On March 21, 2017, the Supreme Court heard oral arguments in Impression Products, Inc. v. Lexmark International, Inc., addressing the application of patent exhaustion to conditioned and international sales. The doctrine of patent exhaustion limits a patentee’s ability to enforce its rights as to a patented product (or a product embodying a patented method) after there has been an authorized sale of the product. In the lower court proceedings leading to the Supreme Court, Lexmark contended that the accused infringer, Impression Products, was not permitted to re-sell altered versions of Lexmark’s patented printer cartridges because Lexmark’s initial (authorized) sale of those cartridges had been subject to post-sale conditions, including that buyers were not allowed to refurbish the cartridges or transfer cartridges to third parties. Lexmark had initially sold some of these cartridges outside of the United States, but also contended that those sales did not exhaust its patent rights because they were not domestic sales.

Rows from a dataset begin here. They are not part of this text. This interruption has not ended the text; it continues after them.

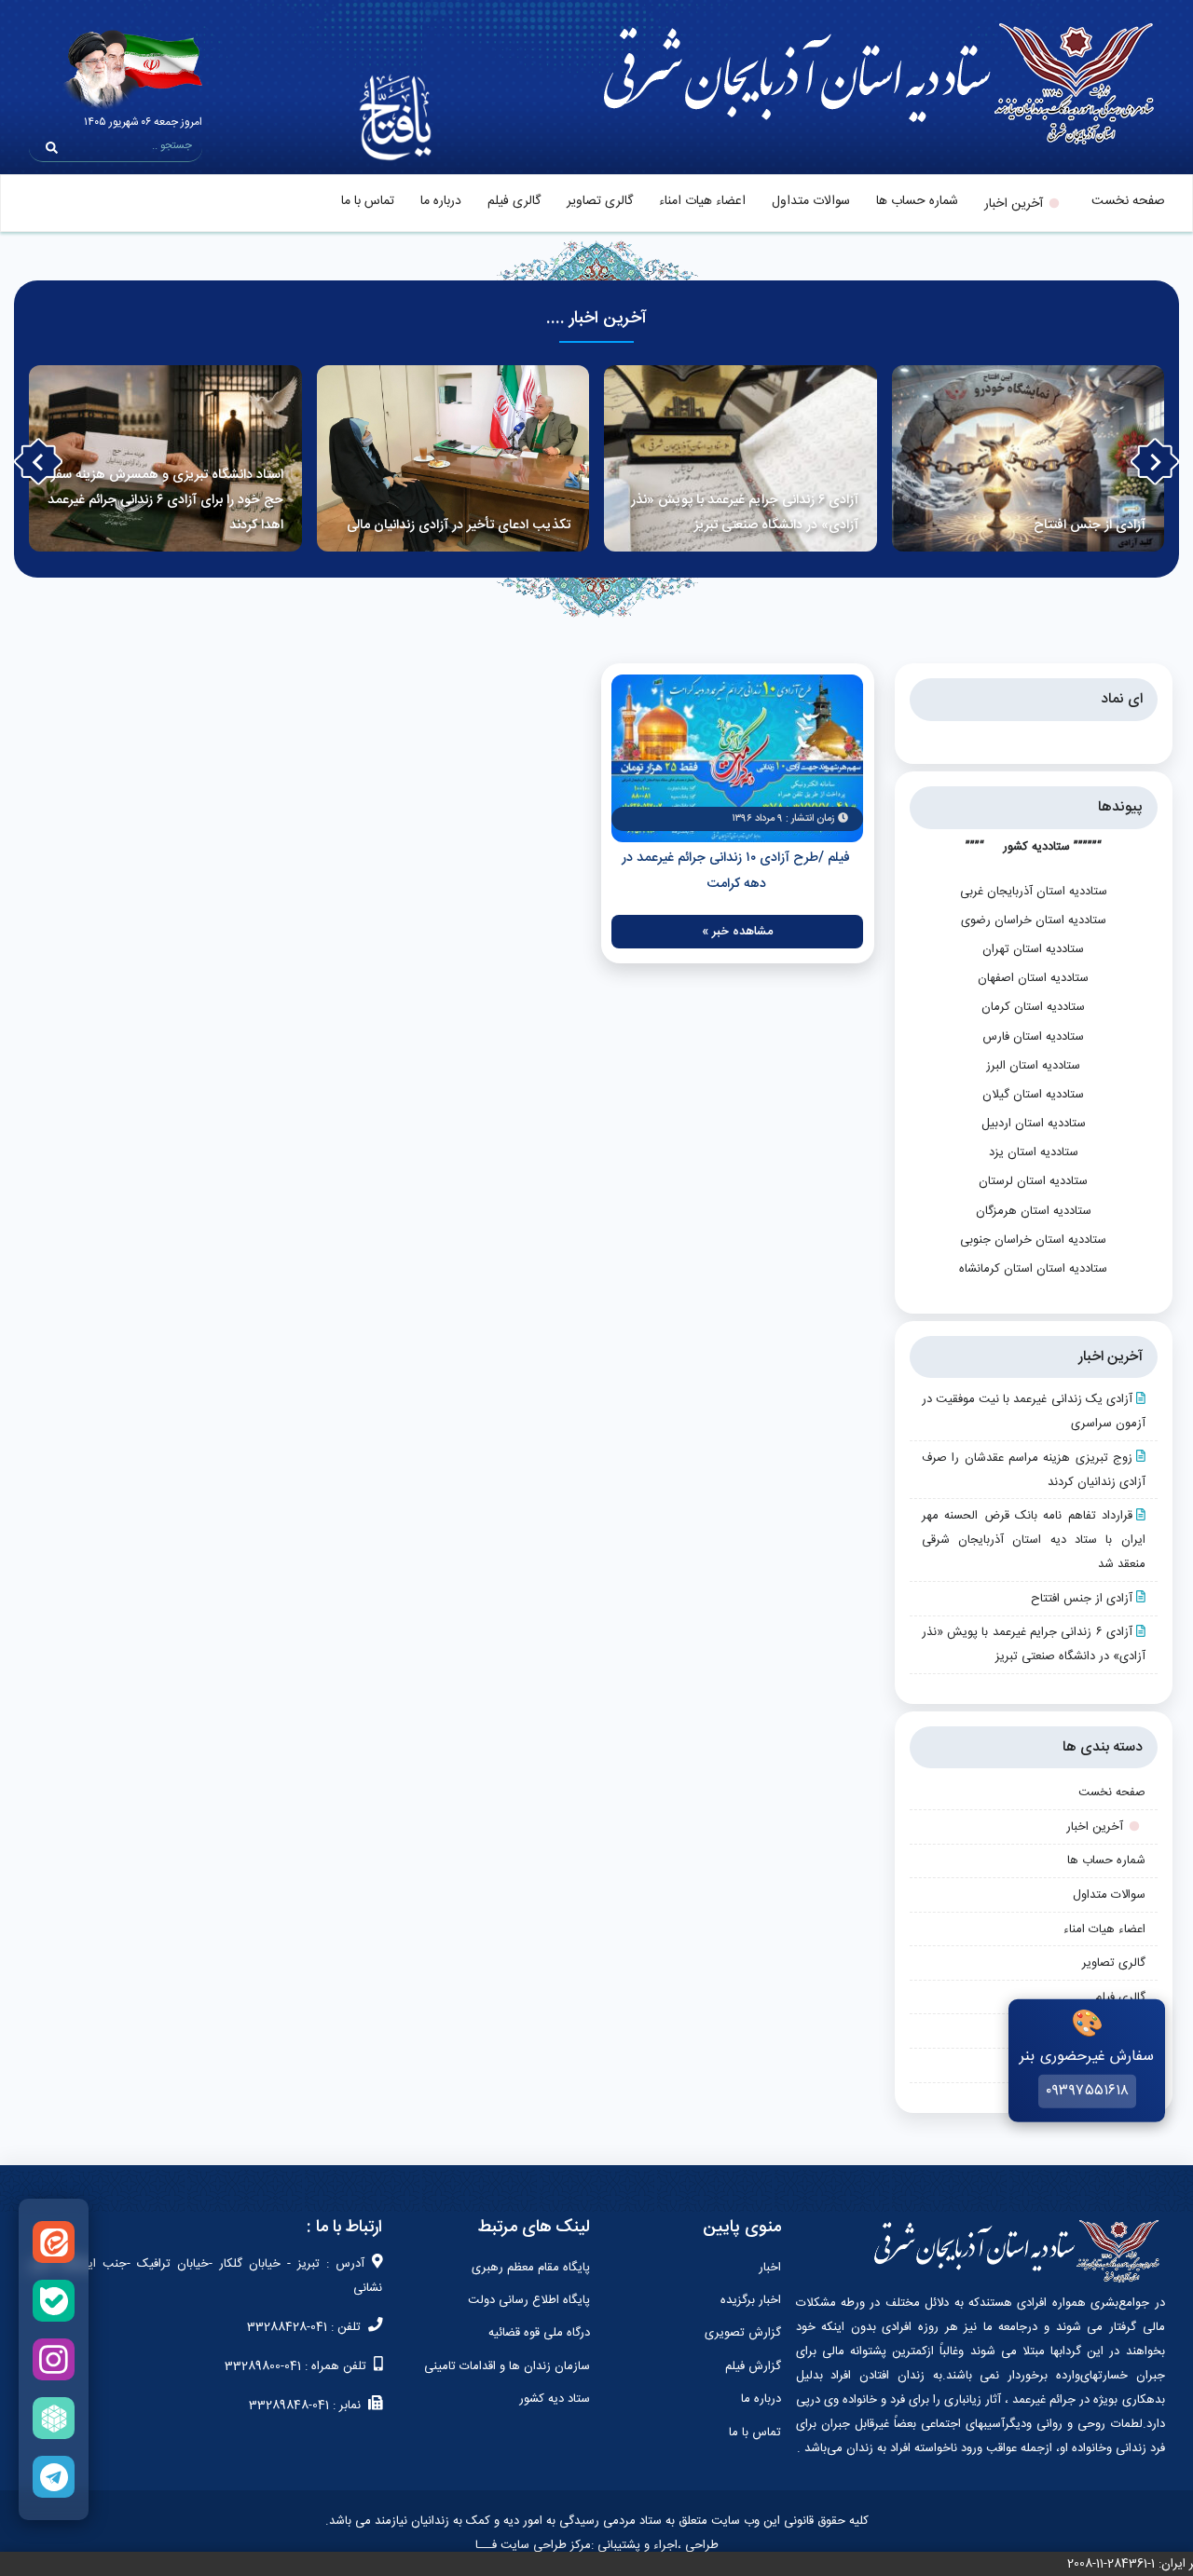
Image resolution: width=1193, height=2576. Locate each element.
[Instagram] (54, 2359)
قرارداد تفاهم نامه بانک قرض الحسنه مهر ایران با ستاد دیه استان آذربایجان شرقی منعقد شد (1033, 1540)
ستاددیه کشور (1036, 847)
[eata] (54, 2242)
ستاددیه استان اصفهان (1033, 978)
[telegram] (54, 2477)
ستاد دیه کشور (554, 2399)
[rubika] (54, 2418)
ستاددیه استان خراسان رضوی (1033, 920)
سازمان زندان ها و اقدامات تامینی (507, 2366)
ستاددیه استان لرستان (1033, 1181)
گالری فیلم (514, 201)
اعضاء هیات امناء (702, 201)
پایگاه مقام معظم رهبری (531, 2267)
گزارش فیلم (753, 2366)
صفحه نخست (1128, 201)
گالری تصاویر (600, 201)
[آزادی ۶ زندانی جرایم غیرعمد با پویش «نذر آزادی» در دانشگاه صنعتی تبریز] (740, 458)
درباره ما (440, 201)
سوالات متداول (811, 201)
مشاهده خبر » (737, 931)
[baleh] (54, 2301)
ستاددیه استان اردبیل (1033, 1123)
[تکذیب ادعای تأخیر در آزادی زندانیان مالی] (453, 458)
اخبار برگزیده (750, 2300)
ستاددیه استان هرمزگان (1033, 1211)
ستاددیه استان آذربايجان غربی (1033, 891)
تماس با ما (367, 201)
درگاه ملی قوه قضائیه (539, 2333)
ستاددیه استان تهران (1033, 949)
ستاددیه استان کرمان (1033, 1007)
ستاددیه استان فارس (1033, 1037)
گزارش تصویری (743, 2333)
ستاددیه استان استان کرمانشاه (1033, 1269)
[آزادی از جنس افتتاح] (1028, 458)
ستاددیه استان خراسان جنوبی (1033, 1240)
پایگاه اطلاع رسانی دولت (529, 2300)
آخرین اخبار (1013, 204)
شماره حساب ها (917, 201)
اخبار (770, 2267)
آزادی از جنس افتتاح (1081, 1598)
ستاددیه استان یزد (1033, 1152)
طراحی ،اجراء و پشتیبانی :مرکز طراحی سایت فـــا (597, 2545)
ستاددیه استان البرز (1033, 1066)
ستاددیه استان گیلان (1033, 1094)
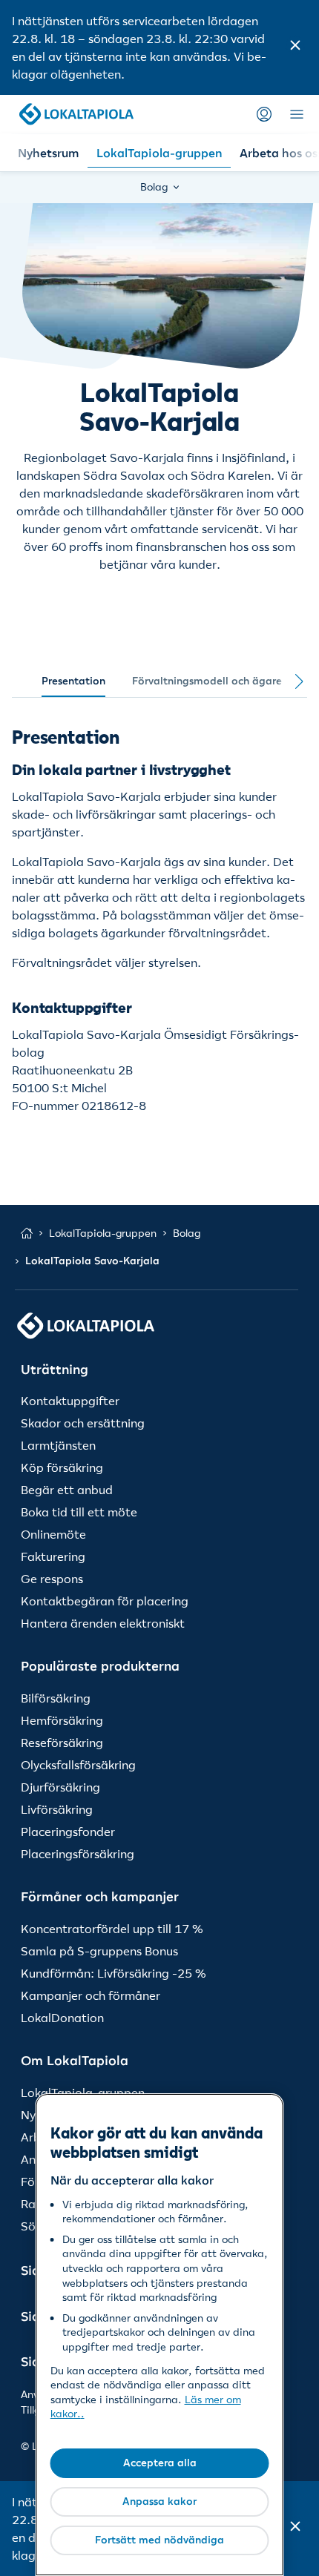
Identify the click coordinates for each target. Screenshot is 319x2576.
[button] (295, 47)
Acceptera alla (160, 2462)
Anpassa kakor (159, 2501)
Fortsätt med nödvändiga (159, 2539)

In an en banc consideration of the case, the Federal Circuit held that neither Lexmark’s conditioned sales nor its authorized foreign sales of its patented products exhausted its patent rights. During March’s oral arguments before the Supreme Court, however, the justices asked Lexmark probing questions as to why contract law would not provide Lexmark with an adequate ability to enforce its conditioned sales, thus possibly demonstrating some doubt as to whether conditioned sales should be an exception to patent exhaustion. In response, counsel for Lexmark noted that contract law is limited, because it requires privity between the parties to the contract. With respect to foreign sales, some of the justices seemed skeptical of mandating that such sales should trigger patent exhaustion in the face of the Patent Act’s silence on the subject—despite the Court’s decision in Kirtsaeng v. John W. Wiley and Sons, Inc., in which it unequivocally adopted international copyright exhaustion without outright statutory support from the Copyright Act.

If the Supreme Court holds that either a conditioned sale or a foreign sale exhausts a patentee’s rights, this case will have practical and economic implications across the board, and will require both patent owners and their competitors to adapt their patent portfolios, licensing practices, and contracts practices to a more restrictive definition of patent rights.